EL ESPÍRITU SANTO, LA FE Y EL EVANGELIO

LA MALIGNA TRINIDAD

El capítulo es tomado de este libro
“¡Oh gálatas insensatos!” (Gá. 3:1). Me pregunto qué pasaría con Pablo si hablara tan fuertemente a los cristianos en el siglo XXI. Seguramente no tendría muchas personas en su congregación, porque lo que hoy se espera es que se hable “políticamente correcto”. La gente es muy sensible y se ofende por cualquier pequeña palabra que le critique o que pueda dañar su autoestima. Hoy en día Pablo sería acusado de tratar los asuntos con juicio y no con amor.

+===+

* **Por hacer**:
a – Resume en menos palabras el párrafo del fragmento que empieza con "“¡Oh gálatas insensatos!”" y conserva sus datos principales.
b – Copia sin cambios el pasaje del fragmento que comienza con "EL ESPÍRITU SANTO, LA" y sigue hasta "no con amor.".

* **Datos mostrados**:
+===+

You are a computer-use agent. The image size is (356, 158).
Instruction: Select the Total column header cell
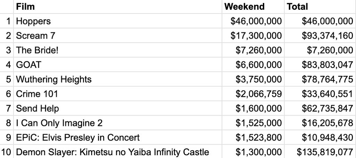(x=320, y=7)
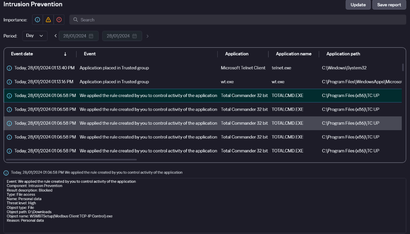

+===+

* **Conjunto de respuestas**:
a – Con las palabras "¡Oh gálatas insensatos!" (Gá. 3:1) como punto de partida, el texto se pregunta qué ocurriría si Pablo hablara hoy con tanta dureza a los cristianos. Probablemente tendría poca gente en su congregación, porque ahora se espera un lenguaje "políticamente correcto" y las personas se ofenden por cualquier crítica que afecte su autoestima. En la actualidad se le acusaría de tratar los asuntos con juicio y no con amor.

b –
EL ESPÍRITU SANTO, LA FE Y EL EVANGELIO

LA MALIGNA TRINIDAD

El capítulo es tomado de este libro
“¡Oh gálatas insensatos!” (Gá. 3:1). Me pregunto qué pasaría con Pablo si hablara tan fuertemente a los cristianos en el siglo XXI. Seguramente no tendría muchas personas en su congregación, porque lo que hoy se espera es que se hable “políticamente correcto”. La gente es muy sensible y se ofende por cualquier pequeña palabra que le critique o que pueda dañar su autoestima. Hoy en día Pablo sería acusado de tratar los asuntos con juicio y no con amor.